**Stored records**
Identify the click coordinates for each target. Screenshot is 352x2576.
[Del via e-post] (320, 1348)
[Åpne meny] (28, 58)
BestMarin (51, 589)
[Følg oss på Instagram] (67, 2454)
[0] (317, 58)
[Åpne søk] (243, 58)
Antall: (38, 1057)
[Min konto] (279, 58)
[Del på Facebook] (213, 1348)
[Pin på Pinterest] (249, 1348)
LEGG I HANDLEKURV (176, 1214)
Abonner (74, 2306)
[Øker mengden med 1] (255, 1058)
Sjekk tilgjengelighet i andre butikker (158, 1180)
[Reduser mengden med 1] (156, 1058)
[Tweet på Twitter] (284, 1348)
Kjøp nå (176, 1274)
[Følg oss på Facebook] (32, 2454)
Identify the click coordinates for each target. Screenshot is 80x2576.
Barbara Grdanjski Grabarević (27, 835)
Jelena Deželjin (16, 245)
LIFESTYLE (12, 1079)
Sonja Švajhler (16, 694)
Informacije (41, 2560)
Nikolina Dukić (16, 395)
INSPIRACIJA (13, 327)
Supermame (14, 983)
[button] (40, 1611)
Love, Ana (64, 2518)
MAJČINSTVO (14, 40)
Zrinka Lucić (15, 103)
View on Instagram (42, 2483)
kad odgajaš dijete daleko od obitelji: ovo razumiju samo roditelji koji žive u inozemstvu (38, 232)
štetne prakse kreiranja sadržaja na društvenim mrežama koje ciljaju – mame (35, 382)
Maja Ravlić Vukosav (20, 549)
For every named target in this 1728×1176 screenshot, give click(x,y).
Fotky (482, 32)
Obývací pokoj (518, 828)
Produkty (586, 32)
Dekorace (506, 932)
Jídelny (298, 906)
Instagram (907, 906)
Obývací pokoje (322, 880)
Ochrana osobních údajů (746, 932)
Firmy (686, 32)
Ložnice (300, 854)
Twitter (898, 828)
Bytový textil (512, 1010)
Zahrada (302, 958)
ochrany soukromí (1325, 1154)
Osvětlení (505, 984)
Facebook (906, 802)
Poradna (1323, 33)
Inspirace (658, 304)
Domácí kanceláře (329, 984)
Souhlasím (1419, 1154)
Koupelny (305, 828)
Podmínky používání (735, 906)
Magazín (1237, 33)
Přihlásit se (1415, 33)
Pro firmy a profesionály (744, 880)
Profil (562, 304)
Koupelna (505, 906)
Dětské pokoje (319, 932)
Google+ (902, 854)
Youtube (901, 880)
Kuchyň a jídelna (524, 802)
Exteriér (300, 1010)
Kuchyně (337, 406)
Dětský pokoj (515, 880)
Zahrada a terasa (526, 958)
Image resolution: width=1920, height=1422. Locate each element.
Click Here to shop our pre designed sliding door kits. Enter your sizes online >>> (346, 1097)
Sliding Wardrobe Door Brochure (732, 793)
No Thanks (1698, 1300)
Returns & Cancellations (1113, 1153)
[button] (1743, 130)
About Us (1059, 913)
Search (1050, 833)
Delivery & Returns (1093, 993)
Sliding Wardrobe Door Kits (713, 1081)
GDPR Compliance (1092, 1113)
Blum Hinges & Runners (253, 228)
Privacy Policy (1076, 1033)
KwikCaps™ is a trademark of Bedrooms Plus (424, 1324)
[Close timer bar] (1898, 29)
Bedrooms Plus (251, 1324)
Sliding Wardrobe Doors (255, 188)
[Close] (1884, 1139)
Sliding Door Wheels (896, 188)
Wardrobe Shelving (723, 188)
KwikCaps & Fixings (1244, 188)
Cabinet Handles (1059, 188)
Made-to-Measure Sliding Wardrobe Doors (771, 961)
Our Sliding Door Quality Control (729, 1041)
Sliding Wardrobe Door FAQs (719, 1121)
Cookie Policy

**Task item**
In the records above, locate every line with the string "Identify" and copy it.

**Answer space**
Identify the click coordinates for each target. Screenshot is 352x2576.
Identify the click coordinates for each target. Screenshot is 80x2576.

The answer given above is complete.